I've had to sit back and realize that my life seemed to stop with the diagnosis - CANCER.  But the rest of the world is still going on, still making stupid decisions and still impacting my life.  It's really hard to focus on dealing with normal, daily stuff, PLUS cancer and PLUS the critical issues that come up.  AUGH!  Make it go away!


It almost feels like a death.  I get the diagnosis and everything stopped for my husband and myself.  We narrowed our focus to concentrate on getting the answers about my cancer and starting treatments.  Every so often we get interrupted...someone's having a baby.  Someone's got a new job.  Someone bought a house.  It's like everyone else is going on with their lives but mine is stuck here in Cancertown.  

 Sally:  is the insurance company his DOCTOR?????????   How do they know it's not helping????????????????  praying for you  

Carla:  Rosey, I'm behind on my reading but wanted to tell you that I love you and am praying for you.

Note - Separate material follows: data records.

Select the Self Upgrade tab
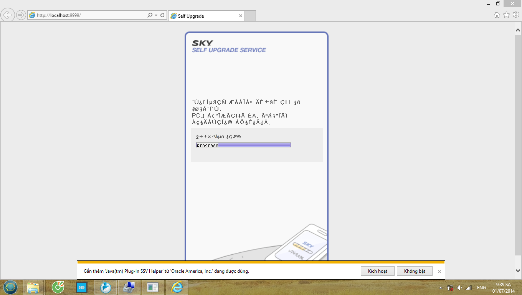 (x=203, y=16)
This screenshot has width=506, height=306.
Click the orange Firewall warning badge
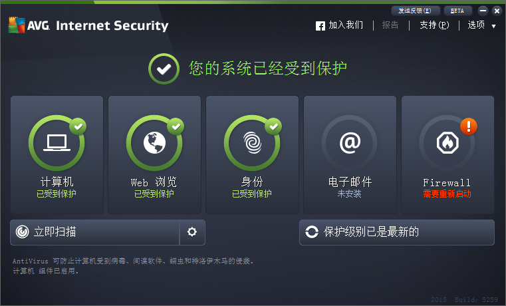469,126
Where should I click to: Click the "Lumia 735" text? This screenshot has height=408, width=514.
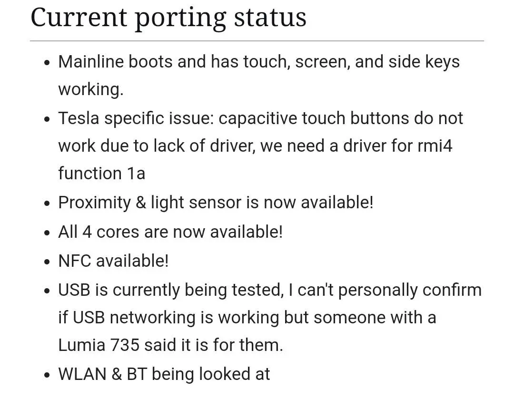coord(99,345)
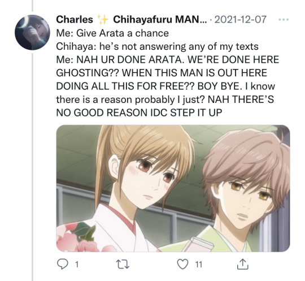Retweet this post using the arrows icon
The height and width of the screenshot is (281, 305).
(123, 265)
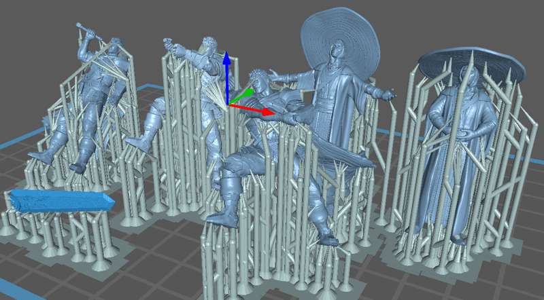Click the extended foot of leftmost figure
Image resolution: width=544 pixels, height=300 pixels.
pyautogui.click(x=41, y=156)
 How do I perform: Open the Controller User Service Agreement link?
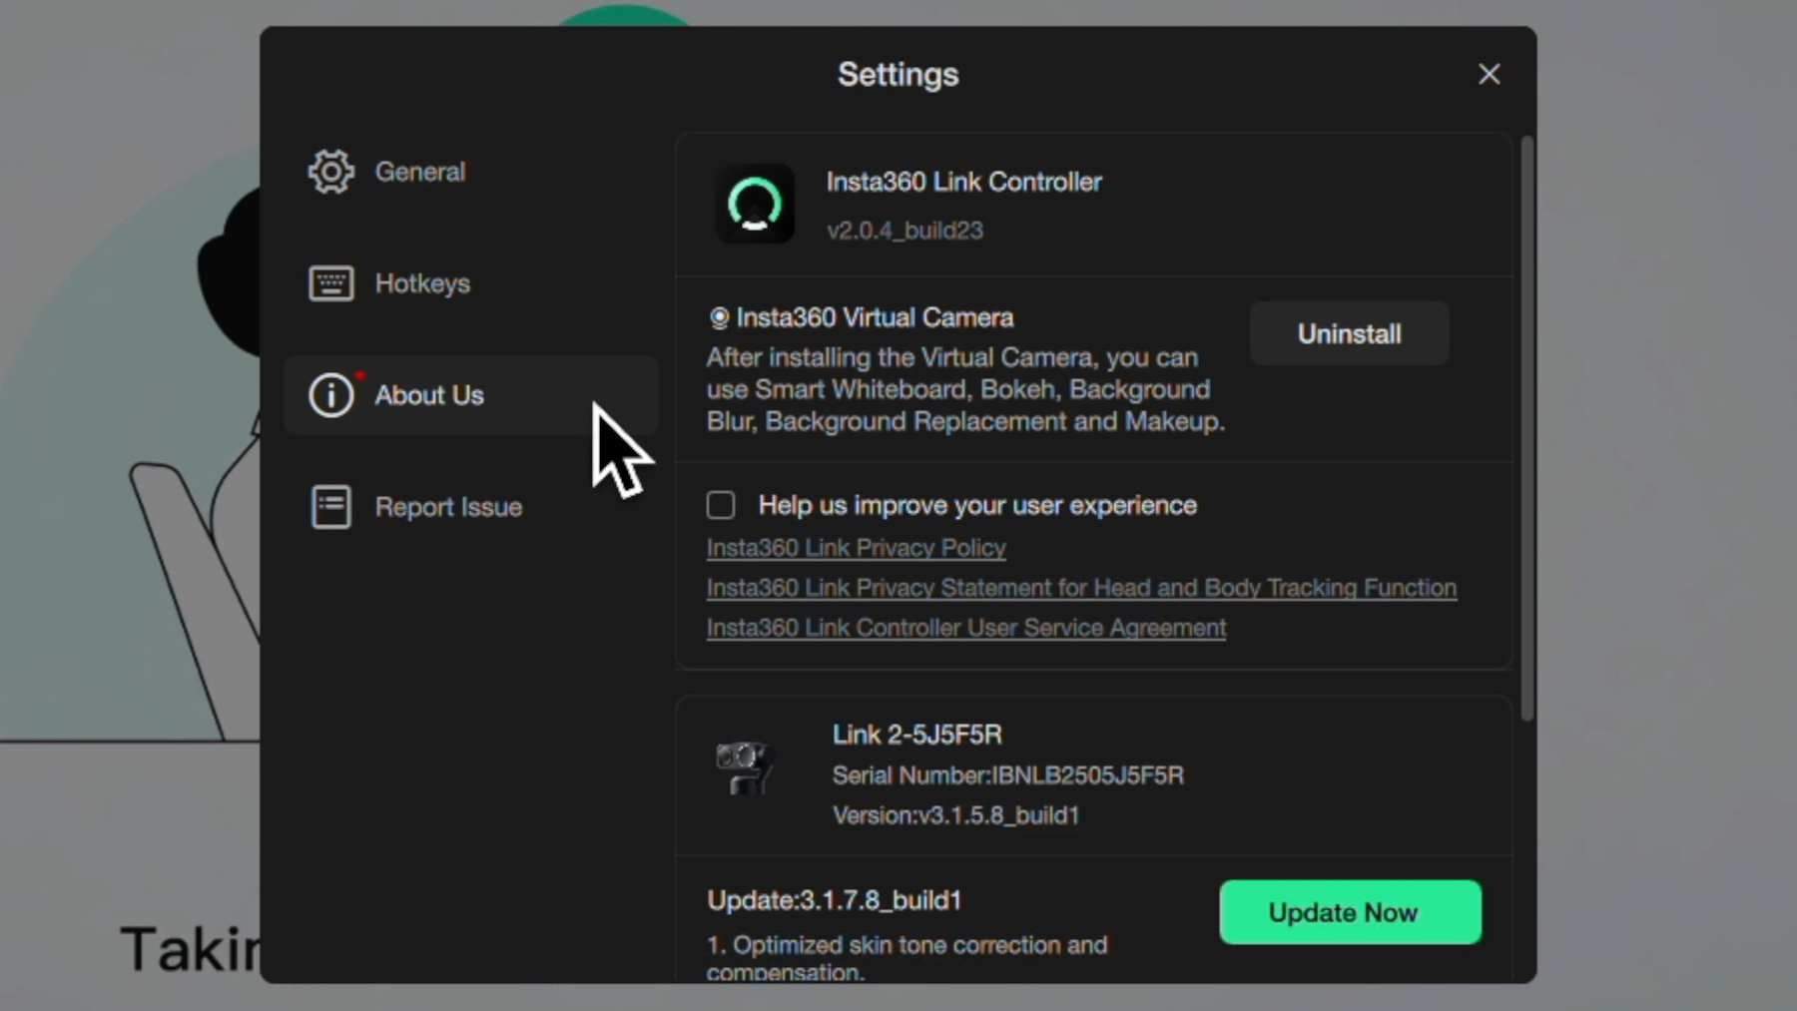pos(966,628)
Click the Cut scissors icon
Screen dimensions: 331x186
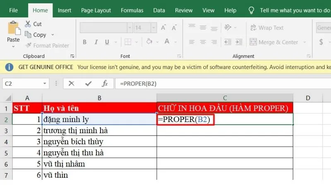tap(28, 24)
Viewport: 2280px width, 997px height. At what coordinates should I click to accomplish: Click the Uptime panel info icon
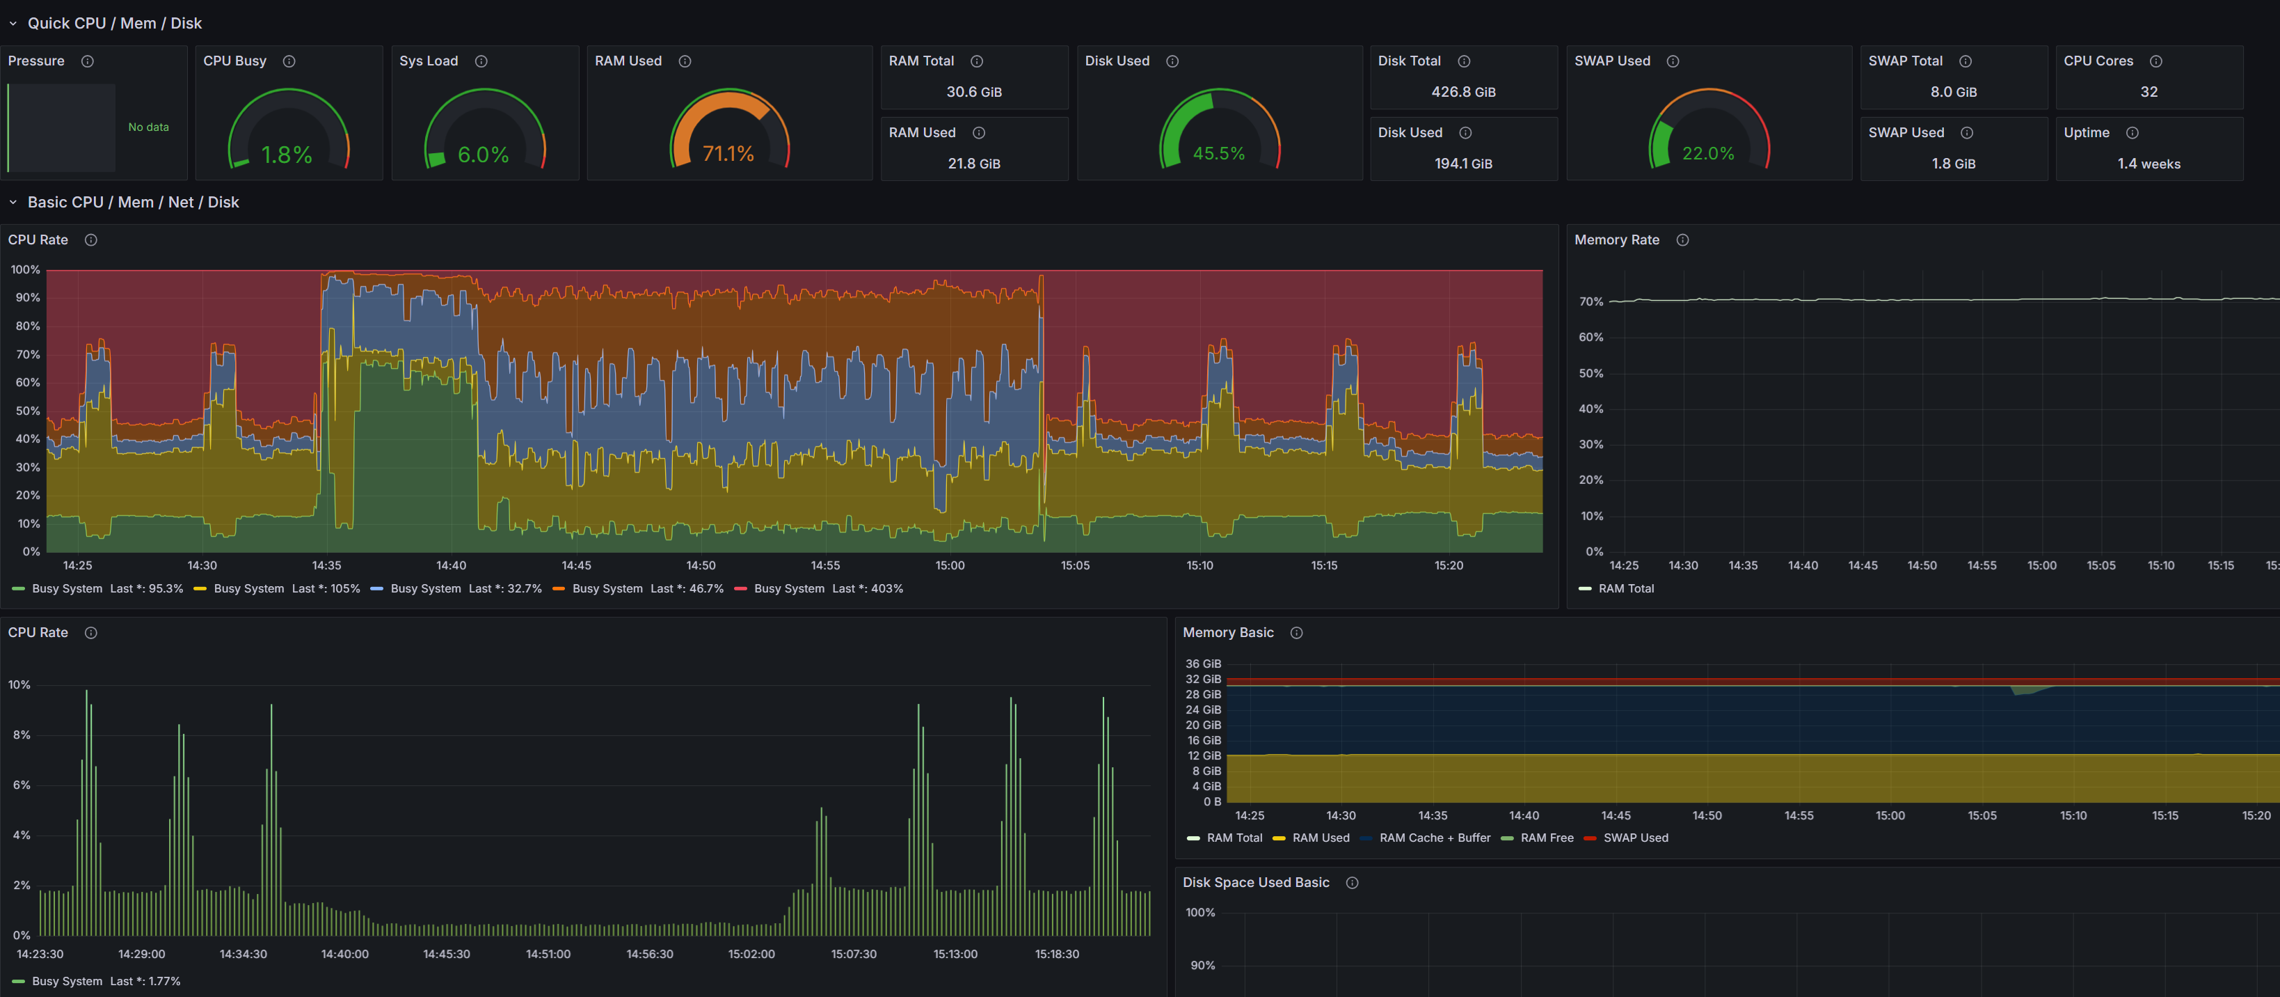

Shelley: I can't believe this insurance company can do that, and I hate that it causes extra stress for you guys who have to take care of it! I will pray that the neurologist’s office can take care of it quickly and painlessly. I'm sorry you have to deal with this on top of everything else. I noticed in another post you talked about being tired from the emotional toll of it all, I am paraphrasing, can't remember exactly, but anyway, I can certainly see how that would be true. I will be praying for God to give you extra strength and for these things to be taken care of and stop stressing you out. Prayers for your hubbie too, lots of them! For his body, for his treatments to continue, for his work, for his emotions, for his stress, everything, and for the Spirit to intercede and pray for all the things I can't even think of to pray.  Love you guys!

Rosey:  Thanks guys. Your fiery red mad faces gave me a laugh. Cell phones don't give you emoticon choices. So I forget you have them. It's a surprise when I see one.

The family issue over releasing my medical issue will die down.  I'm not sure they understand, but I believe they will respect my wishes.  It's private to me and I think the general public only wants to hear about cancer in general terms.  I'M still trying to come to terms with it myself.  I didn't need to open up facebook and find the details on my wall...when I wasn't ready to put them there myself.  

You guys are being so good to me. Letting me say whatever I need to say. You aren't running from it or giving me platitudes. Many of you are praying for me but you aren't just praying and running. You offer input and encouragement. I'm getting so much more support than I expected from all of you who are hundreds of miles away. Jason and Marcia have been taking me to my numerous appointments. But there's a lot of silence from other friends. They say let me know if there's something I can do. Which usually means "oh please dear god, don't bother me." I've learned already the ones who really want to help will ask...what can I do to help you?   That's a question I can answer.

Still waiting for return calls from the neurologist, it usually takes them a while.